TASK – Find the line with "Click the DEBUG Setting #redis log line" in the entries below, then reproduce it and every line after it down to and including the line with "The height and width of the screenshot is (1071, 2500).", exactly.

══ SUPPLIED DATA ══

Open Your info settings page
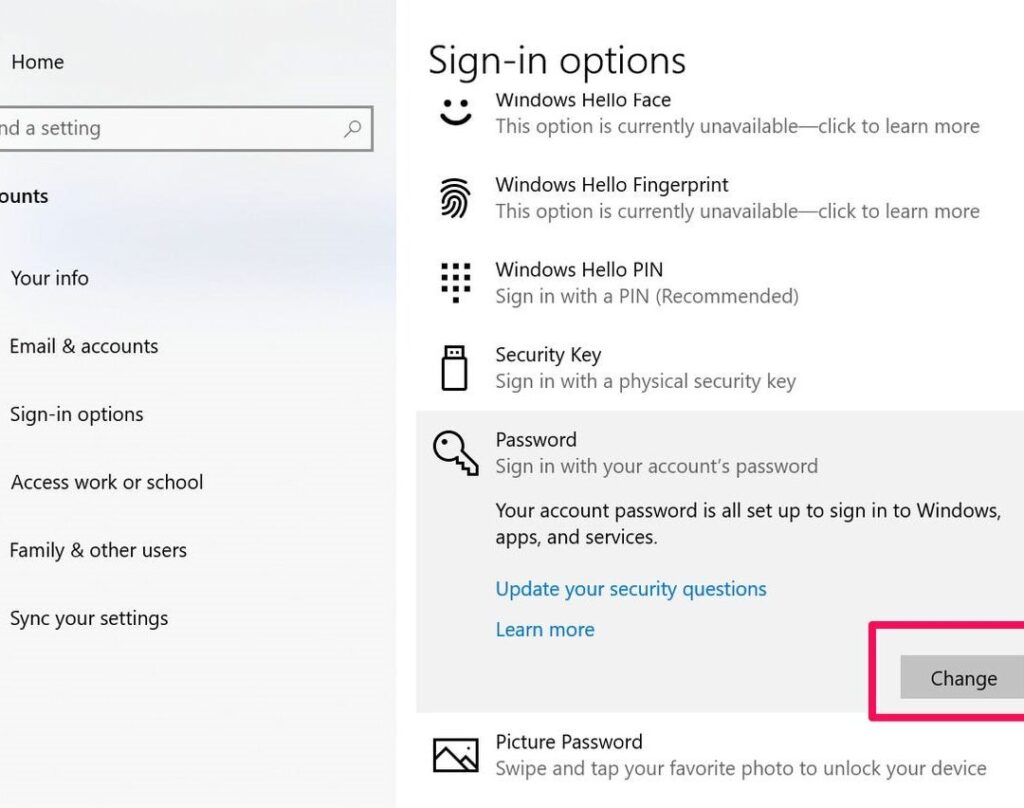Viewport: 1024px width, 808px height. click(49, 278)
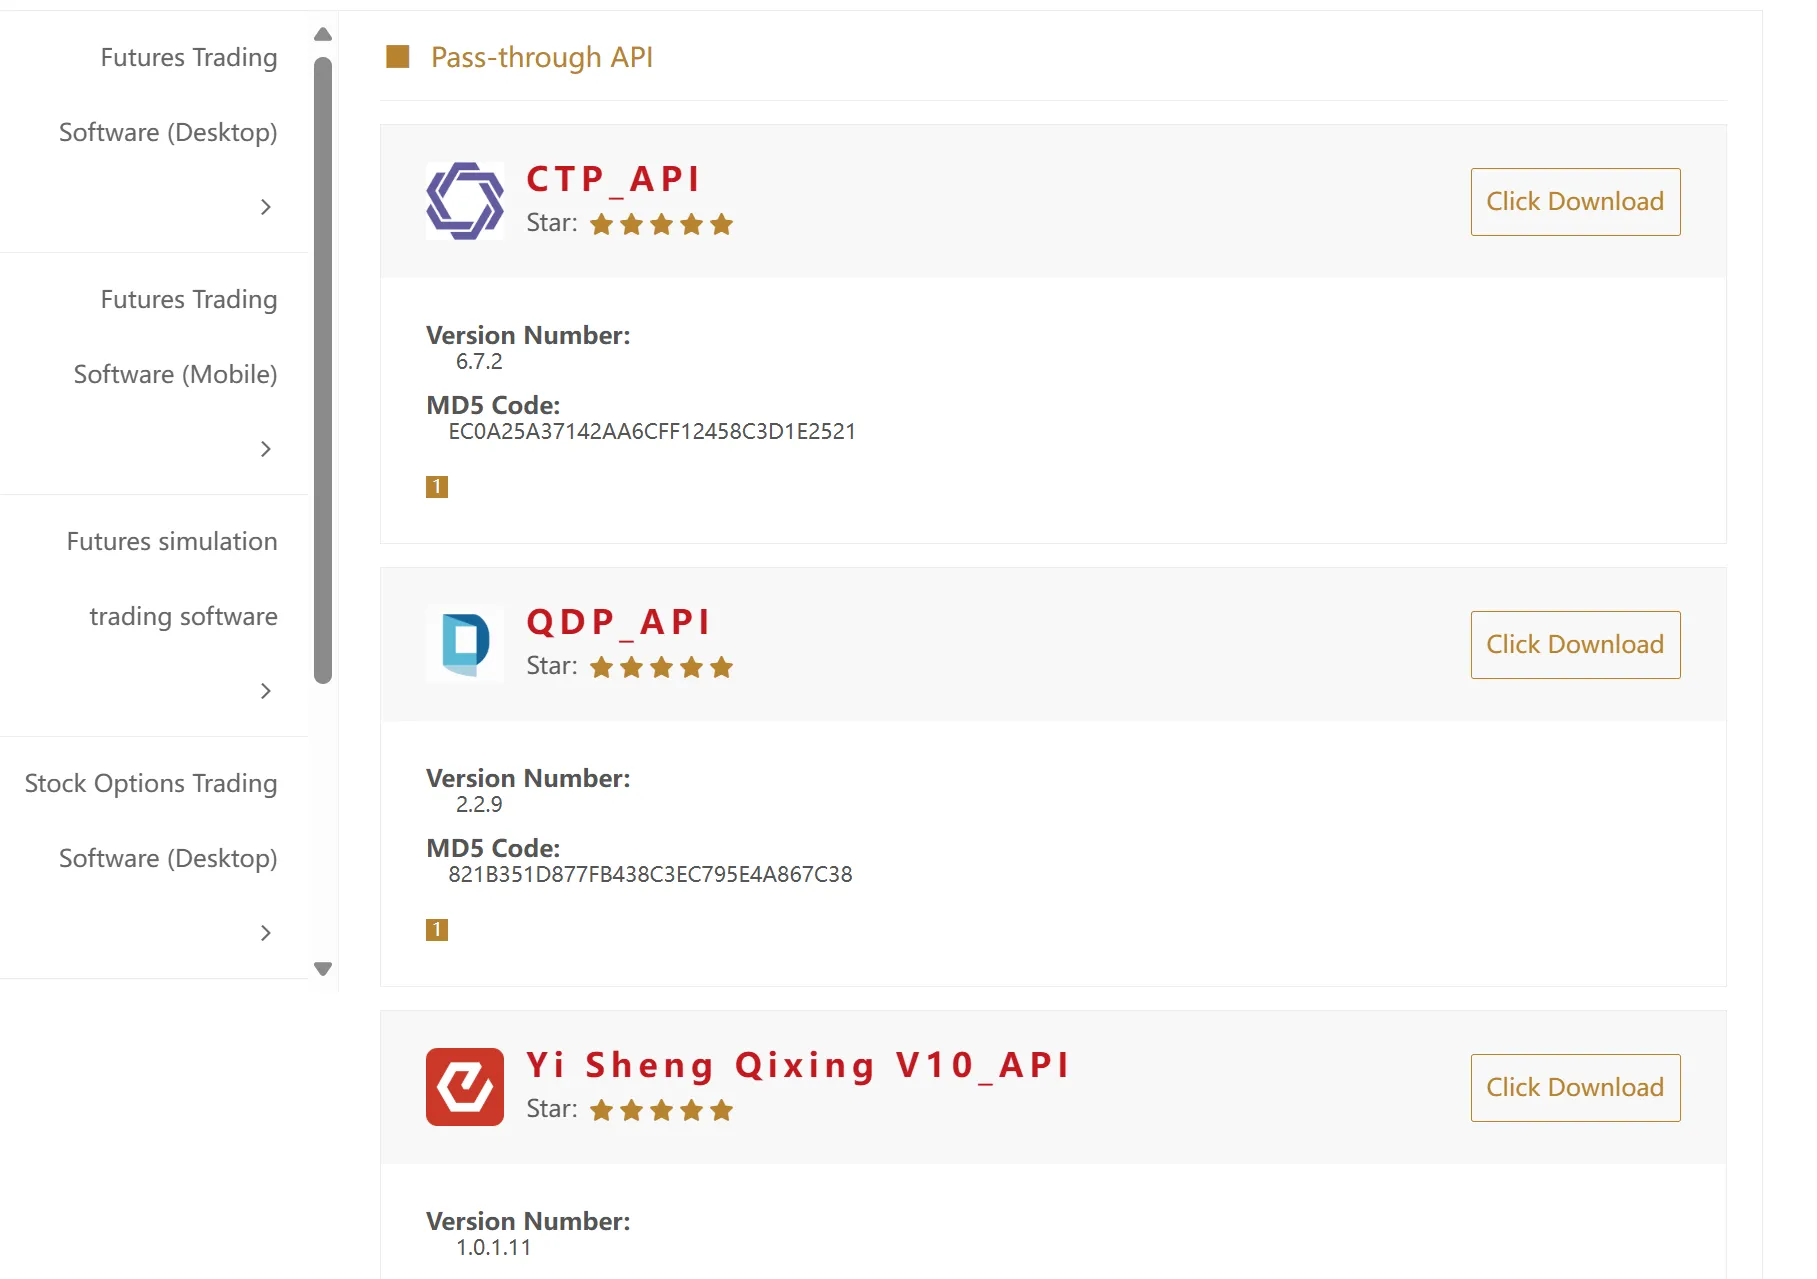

═══
══ SUPPLIED DATA ══

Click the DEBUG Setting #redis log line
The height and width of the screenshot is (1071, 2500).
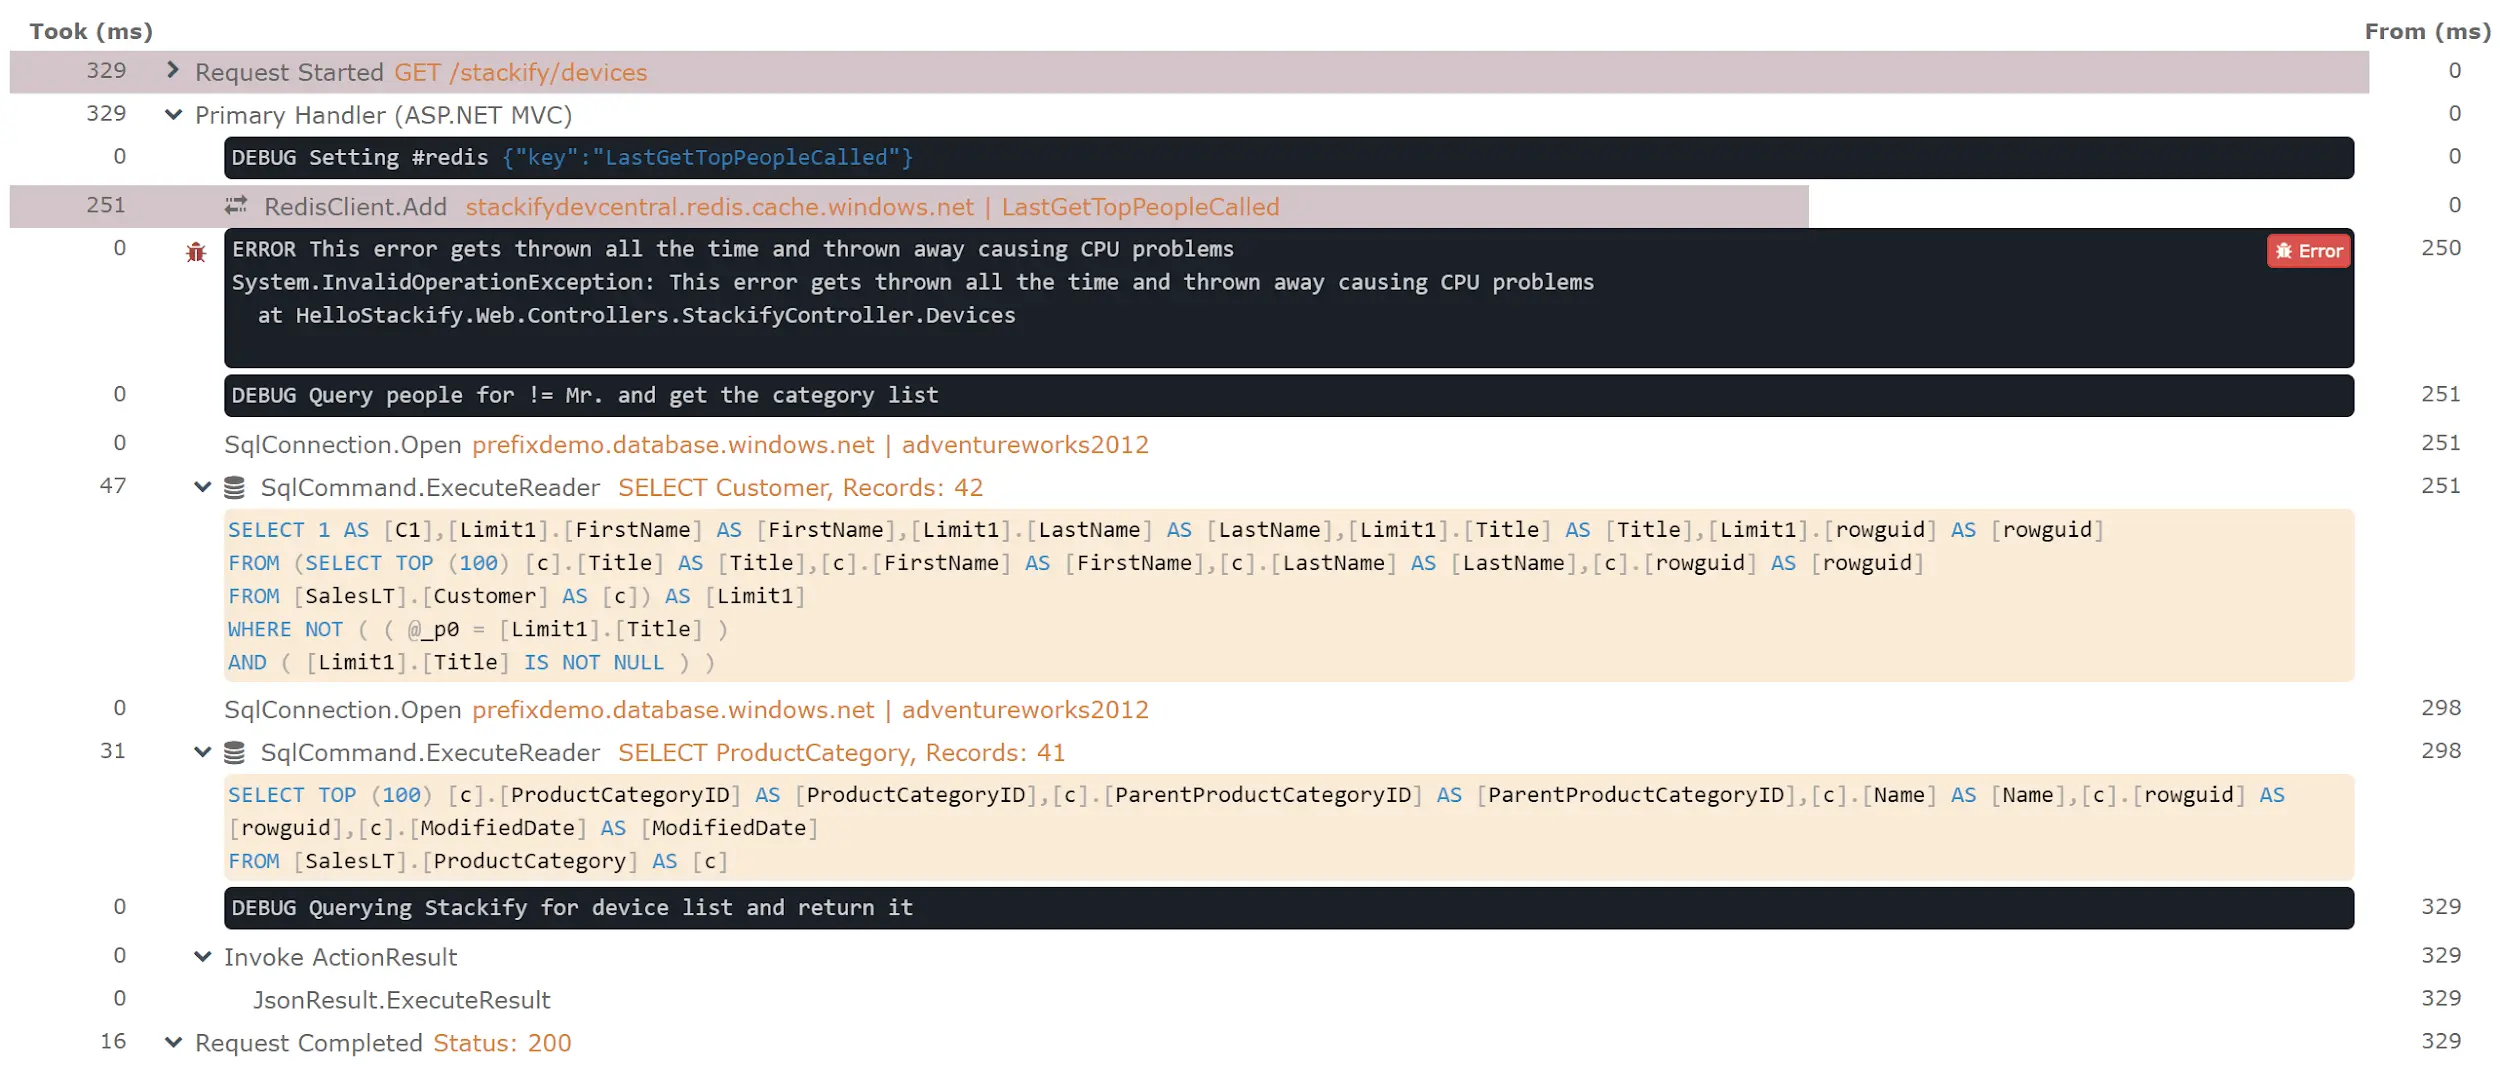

═══
══ SUPPLIED DATA ══

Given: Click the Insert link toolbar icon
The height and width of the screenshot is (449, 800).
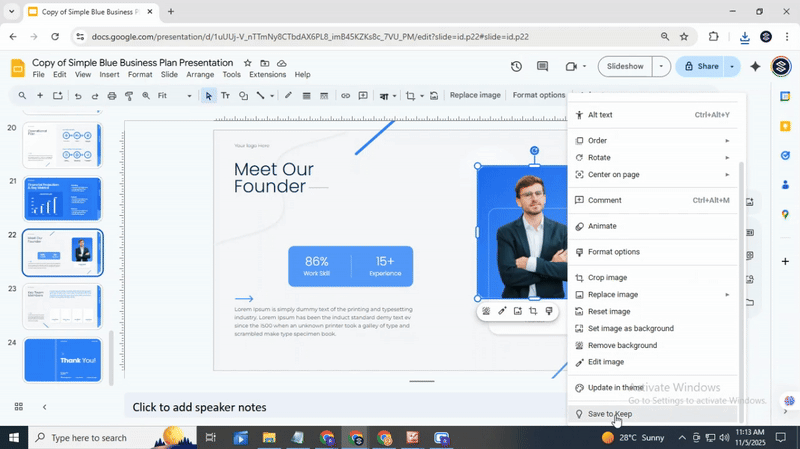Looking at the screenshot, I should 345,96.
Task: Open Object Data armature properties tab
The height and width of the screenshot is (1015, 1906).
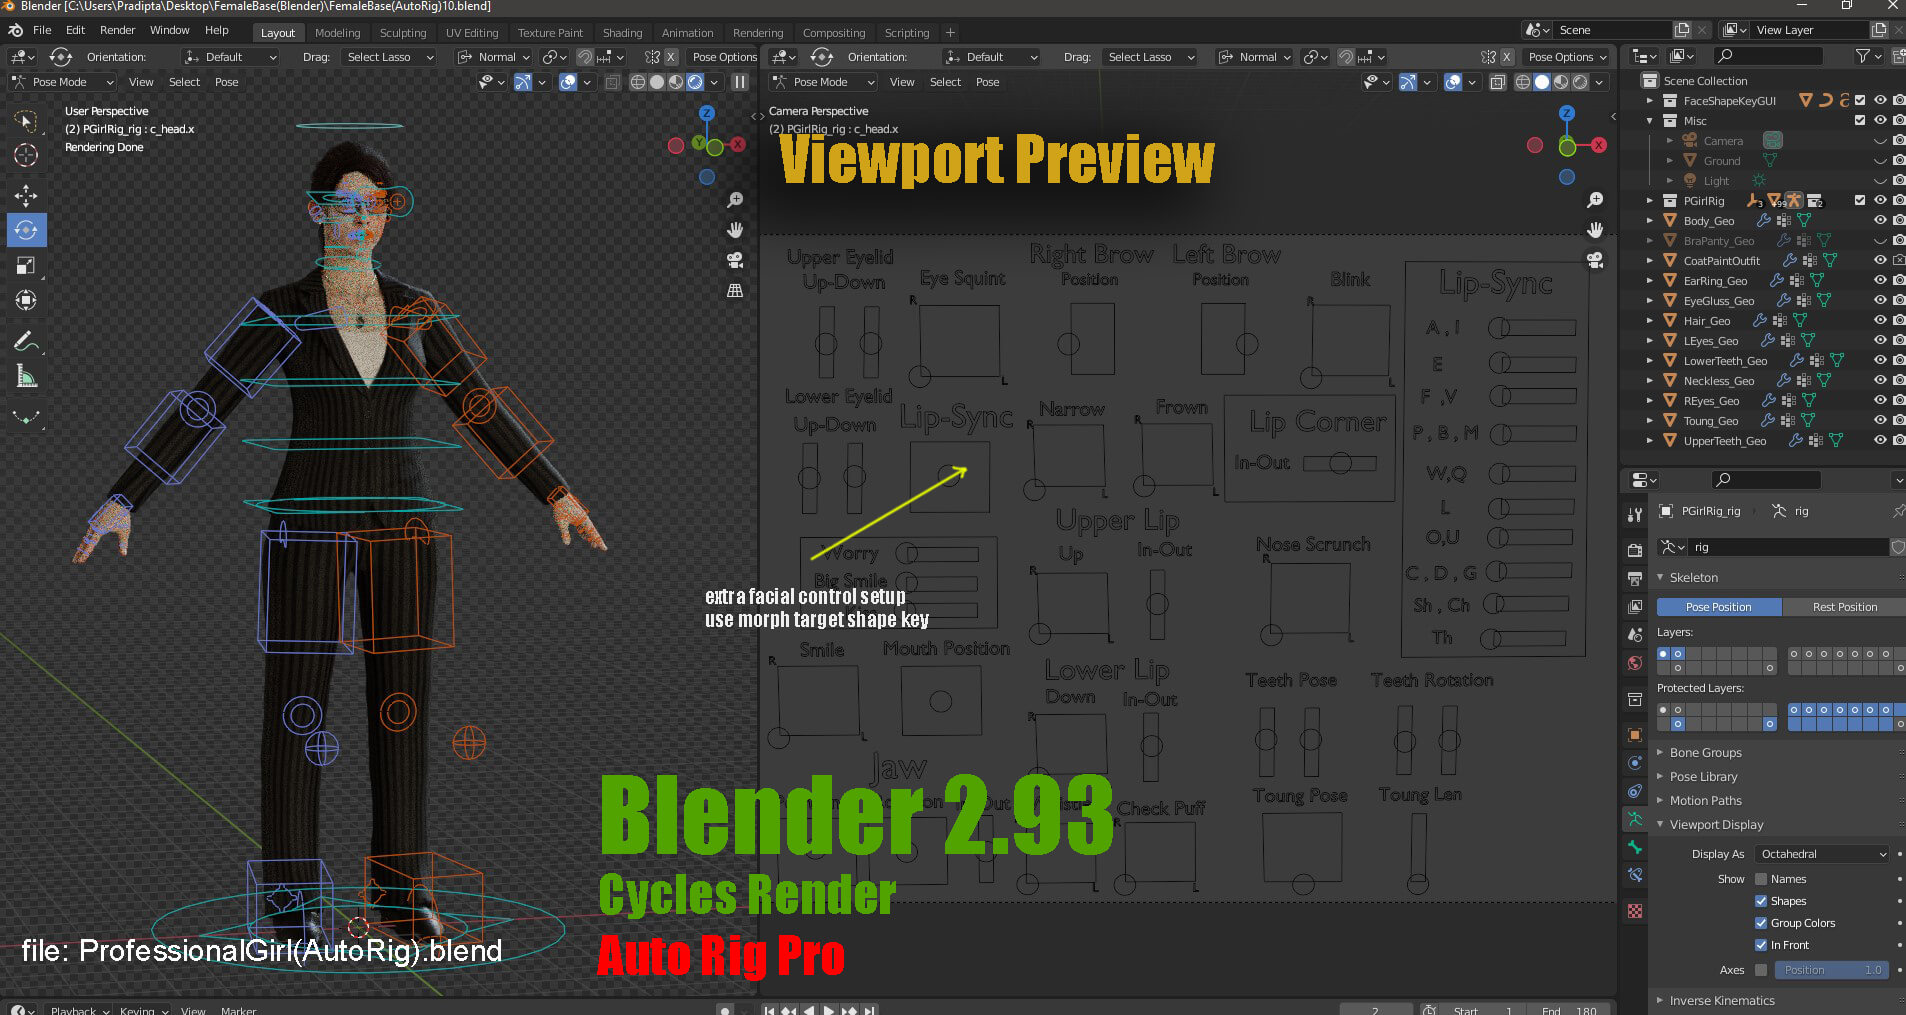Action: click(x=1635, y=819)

═══

ANSWER –
Click the DEBUG Setting #redis log line
The height and width of the screenshot is (1071, 2500).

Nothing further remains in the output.